— What is expected —
Within the data beneath, some lines may hold the word "agent". Give the number of those lines and nothing else.

[Records for the task Boundary: Start]

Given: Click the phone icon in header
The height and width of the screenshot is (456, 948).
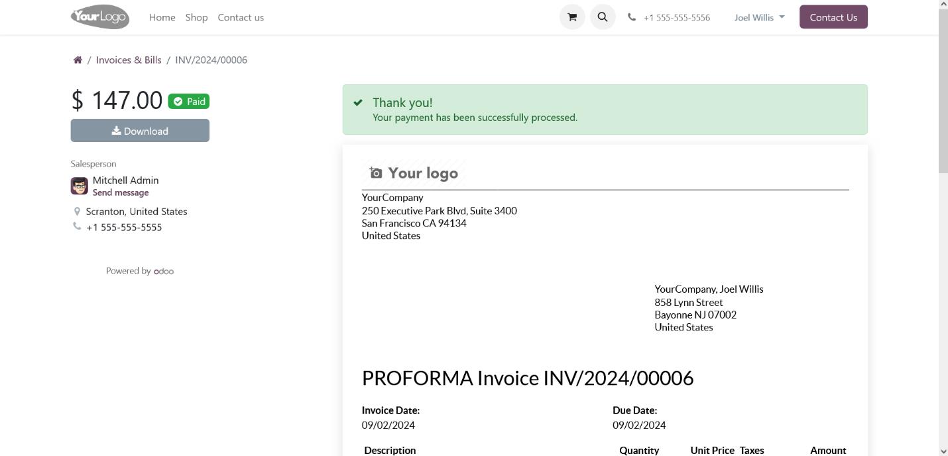Looking at the screenshot, I should click(632, 17).
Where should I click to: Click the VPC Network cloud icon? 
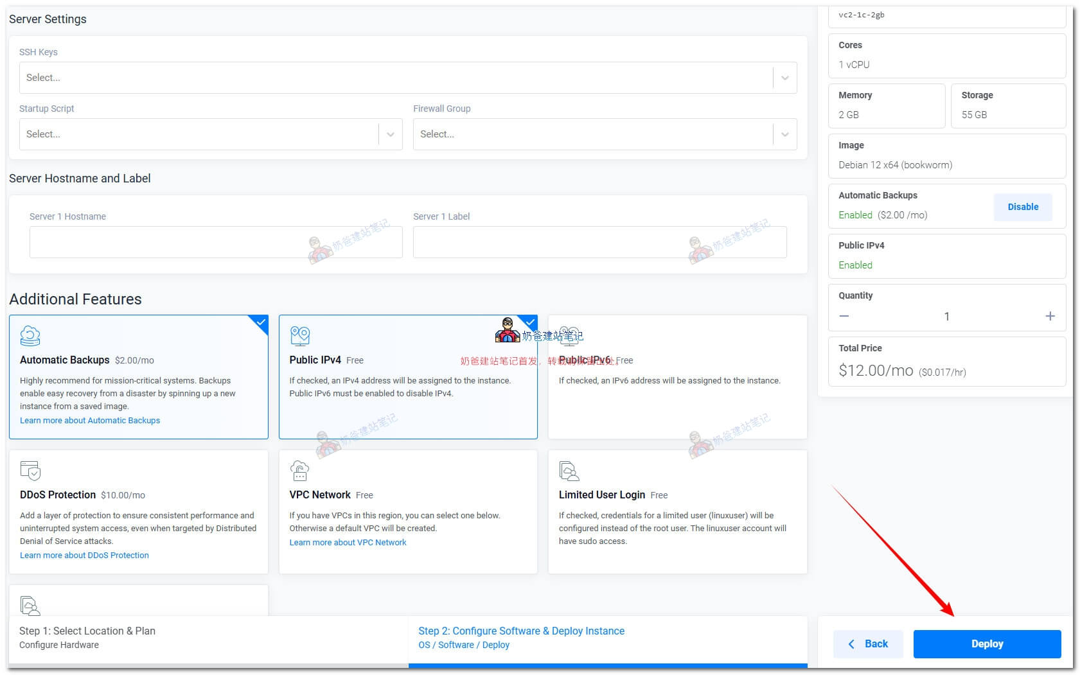(299, 471)
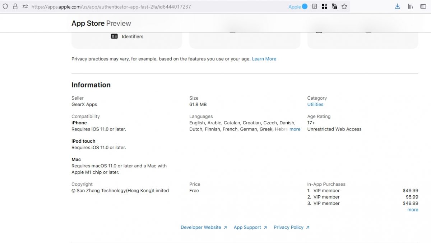View the Privacy Policy
Viewport: 431px width, 243px height.
point(289,227)
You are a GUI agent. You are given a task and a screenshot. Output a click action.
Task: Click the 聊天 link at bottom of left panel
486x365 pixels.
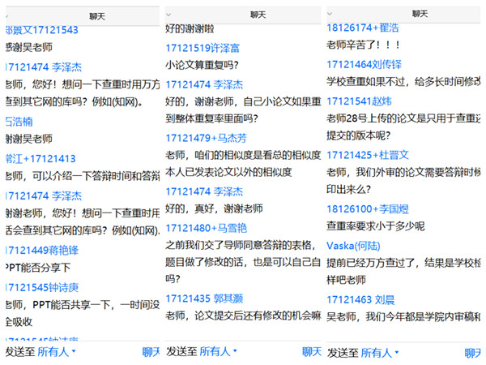(151, 352)
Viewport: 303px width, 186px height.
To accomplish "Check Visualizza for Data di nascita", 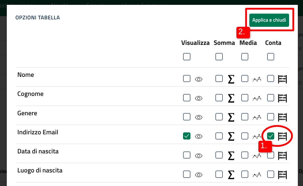I will tap(187, 155).
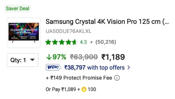The height and width of the screenshot is (99, 175).
Task: Click the Saver Deal label
Action: pos(18,9)
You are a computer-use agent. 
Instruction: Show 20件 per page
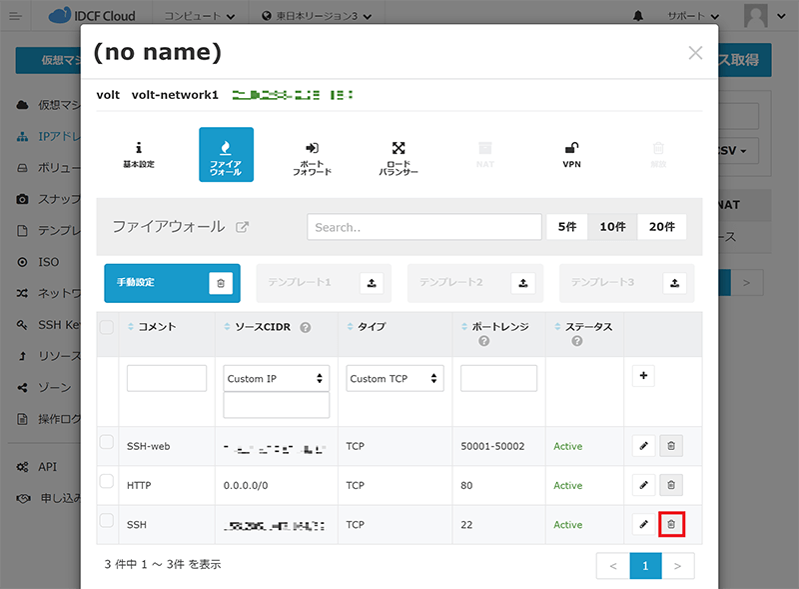tap(661, 227)
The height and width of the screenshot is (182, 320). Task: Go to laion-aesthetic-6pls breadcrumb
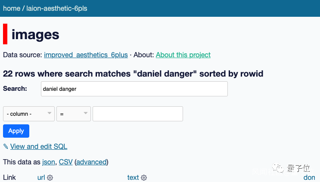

[Records for the task Boundary: End]

— Finished exercise —
2